Marco Tol

Personal information
- Date of birth: 25 April 1998 (age 28)
- Place of birth: Purmerend, Netherlands
- Height: 1.88 m (6 ft 2 in)
- Position: Centre-back

Team information
- Current team: Roda JC Kerkrade
- Number: 3

Youth career
- RKAV Volendam
- 0000–2017: FC Volendam

Senior career*
- Years: Team / Apps / (Gls)
- 2016–2021: Jong Volendam / 22 / (2)
- 2017–2021: Volendam / 100 / (4)
- 2021–2024: Cambuur / 88 / (6)
- 2024–2025: Vizela / 9 / (0)
- 2025–: Roda JC Kerkrade / 36 / (0)

International career
- 2015: Netherlands U17 / 1 / (0)
- 2015: Netherlands U18 / 2 / (0)

= Marco Tol =

Dutch footballer (born 1998)

Marco Tol (born 25 April 1998) is a Dutch professional footballer who plays as a centre-back for club Roda JC Kerkrade.

==Club career==
===Volendam===
Tol was born on 25 April 1998 in Purmerend, North Holland. He started playing football for RKAV Volendam, before joining FC Volendam's academy. On 30 March 2015, he signed his first professional contract: a two-year deal with an option to renew by an additional season. The option was triggered by the club at the end of the 2016–17 season.

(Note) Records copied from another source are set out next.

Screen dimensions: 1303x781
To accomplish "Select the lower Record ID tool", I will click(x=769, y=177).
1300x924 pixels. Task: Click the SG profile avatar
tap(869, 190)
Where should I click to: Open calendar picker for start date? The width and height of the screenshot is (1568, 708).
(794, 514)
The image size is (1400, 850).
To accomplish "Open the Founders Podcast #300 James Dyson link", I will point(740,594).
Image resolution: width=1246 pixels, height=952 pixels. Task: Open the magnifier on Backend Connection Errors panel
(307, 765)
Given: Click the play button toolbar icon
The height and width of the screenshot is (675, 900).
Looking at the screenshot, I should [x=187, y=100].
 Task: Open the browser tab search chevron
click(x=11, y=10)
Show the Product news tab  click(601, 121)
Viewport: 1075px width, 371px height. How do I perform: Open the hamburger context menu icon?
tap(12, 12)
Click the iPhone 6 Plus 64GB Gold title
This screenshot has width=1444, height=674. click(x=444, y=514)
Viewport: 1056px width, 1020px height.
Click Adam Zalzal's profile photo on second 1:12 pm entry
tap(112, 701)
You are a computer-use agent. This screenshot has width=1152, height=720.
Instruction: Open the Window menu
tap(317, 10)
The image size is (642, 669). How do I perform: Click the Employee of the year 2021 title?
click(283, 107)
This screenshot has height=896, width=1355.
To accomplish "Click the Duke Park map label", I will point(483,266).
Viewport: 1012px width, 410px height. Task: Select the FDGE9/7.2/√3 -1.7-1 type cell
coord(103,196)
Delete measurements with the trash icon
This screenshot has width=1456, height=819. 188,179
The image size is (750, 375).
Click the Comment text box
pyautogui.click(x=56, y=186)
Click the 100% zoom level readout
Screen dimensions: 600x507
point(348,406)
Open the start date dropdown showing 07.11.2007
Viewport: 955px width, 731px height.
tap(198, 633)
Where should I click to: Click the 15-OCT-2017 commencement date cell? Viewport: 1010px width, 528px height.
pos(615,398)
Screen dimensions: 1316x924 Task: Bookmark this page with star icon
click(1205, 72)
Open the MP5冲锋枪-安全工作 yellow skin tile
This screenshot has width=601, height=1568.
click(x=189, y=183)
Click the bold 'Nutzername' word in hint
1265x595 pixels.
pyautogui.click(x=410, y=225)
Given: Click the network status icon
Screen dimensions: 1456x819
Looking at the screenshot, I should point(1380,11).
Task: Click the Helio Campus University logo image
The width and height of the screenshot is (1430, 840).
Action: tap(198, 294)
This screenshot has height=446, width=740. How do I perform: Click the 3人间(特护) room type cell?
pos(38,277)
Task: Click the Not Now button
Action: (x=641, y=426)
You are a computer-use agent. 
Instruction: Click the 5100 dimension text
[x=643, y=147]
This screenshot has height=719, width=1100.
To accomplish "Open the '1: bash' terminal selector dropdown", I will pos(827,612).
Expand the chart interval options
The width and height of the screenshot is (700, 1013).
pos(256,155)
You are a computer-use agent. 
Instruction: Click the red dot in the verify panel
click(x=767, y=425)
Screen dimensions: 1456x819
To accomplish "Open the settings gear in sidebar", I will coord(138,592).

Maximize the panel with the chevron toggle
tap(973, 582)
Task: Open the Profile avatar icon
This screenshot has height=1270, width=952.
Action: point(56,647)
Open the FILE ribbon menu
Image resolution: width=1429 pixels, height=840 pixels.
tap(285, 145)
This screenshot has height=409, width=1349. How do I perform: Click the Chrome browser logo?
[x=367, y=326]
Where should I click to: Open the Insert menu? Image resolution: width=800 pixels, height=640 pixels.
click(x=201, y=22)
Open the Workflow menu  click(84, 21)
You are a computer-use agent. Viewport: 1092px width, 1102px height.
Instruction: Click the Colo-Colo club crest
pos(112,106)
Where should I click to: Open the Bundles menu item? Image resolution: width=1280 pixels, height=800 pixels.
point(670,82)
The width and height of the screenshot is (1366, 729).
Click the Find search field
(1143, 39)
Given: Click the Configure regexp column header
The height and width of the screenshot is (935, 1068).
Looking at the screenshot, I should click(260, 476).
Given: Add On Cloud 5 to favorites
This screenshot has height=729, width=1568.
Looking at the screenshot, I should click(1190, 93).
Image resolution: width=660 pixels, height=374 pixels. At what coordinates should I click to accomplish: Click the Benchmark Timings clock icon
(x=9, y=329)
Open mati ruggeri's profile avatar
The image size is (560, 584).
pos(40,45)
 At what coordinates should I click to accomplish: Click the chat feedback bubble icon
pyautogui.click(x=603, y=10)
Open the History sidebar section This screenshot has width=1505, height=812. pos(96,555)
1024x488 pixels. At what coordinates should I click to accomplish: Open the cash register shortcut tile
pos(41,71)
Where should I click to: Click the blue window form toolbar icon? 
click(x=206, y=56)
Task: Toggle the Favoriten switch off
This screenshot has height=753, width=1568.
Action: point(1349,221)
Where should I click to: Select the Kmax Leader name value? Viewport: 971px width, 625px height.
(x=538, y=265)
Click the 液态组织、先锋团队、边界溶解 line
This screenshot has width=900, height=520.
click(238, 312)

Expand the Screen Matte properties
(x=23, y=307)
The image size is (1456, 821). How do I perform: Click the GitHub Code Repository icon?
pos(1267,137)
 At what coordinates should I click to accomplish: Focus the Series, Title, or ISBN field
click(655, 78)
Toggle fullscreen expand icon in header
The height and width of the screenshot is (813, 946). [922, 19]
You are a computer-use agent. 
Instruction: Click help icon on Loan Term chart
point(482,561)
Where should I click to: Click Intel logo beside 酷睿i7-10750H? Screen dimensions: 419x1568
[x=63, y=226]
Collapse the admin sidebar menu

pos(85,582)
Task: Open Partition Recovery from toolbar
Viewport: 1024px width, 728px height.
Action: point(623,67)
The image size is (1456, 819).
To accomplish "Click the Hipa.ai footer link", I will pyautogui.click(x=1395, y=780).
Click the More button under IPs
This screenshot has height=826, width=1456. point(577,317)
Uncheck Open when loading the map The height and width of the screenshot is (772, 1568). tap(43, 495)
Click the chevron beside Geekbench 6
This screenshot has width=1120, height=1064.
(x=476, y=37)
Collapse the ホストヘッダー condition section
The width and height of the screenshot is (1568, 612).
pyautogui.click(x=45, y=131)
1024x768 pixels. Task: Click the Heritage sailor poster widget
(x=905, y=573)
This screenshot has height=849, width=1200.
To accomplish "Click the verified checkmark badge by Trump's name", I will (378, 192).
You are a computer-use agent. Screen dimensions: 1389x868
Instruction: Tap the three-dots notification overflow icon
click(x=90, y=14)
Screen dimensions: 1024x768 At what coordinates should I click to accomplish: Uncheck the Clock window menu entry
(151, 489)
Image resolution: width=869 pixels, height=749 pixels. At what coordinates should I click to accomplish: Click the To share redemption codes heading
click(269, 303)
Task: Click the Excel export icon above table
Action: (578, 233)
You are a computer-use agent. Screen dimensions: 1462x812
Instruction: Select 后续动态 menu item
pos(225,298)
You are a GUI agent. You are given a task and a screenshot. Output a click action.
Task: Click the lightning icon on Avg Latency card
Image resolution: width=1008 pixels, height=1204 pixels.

On 29 September 2017, Tol made his Eerste Divisie debut for Volendam in a game against Dordrecht, as an 82nd-minute substitute for Nick Runderkamp.

Tol became a regular starter at centre-back for Volendam during the 2018–19 season, and would go on to make more than 100 competitive appearances for the club.

===Cambuur===
In May 2021, Tol signed a three-year contract with Cambuur, who had recently been promoted to the Eredivisie. He was mainly a substitute during his first season, but established himself in his second season at the club, where Cambuur suffered relegation to the Eerste Divisie. Tol missed only one game during the 2023–24 season, as Cambuur reached the semi-finals of the KNVB Cup. At the end of the season, Tol left the club as his contract expired.

===Roda===
On 6 June 2025, Tol returned to the Netherlands and joined Roda JC Kerkrade on a two-season deal.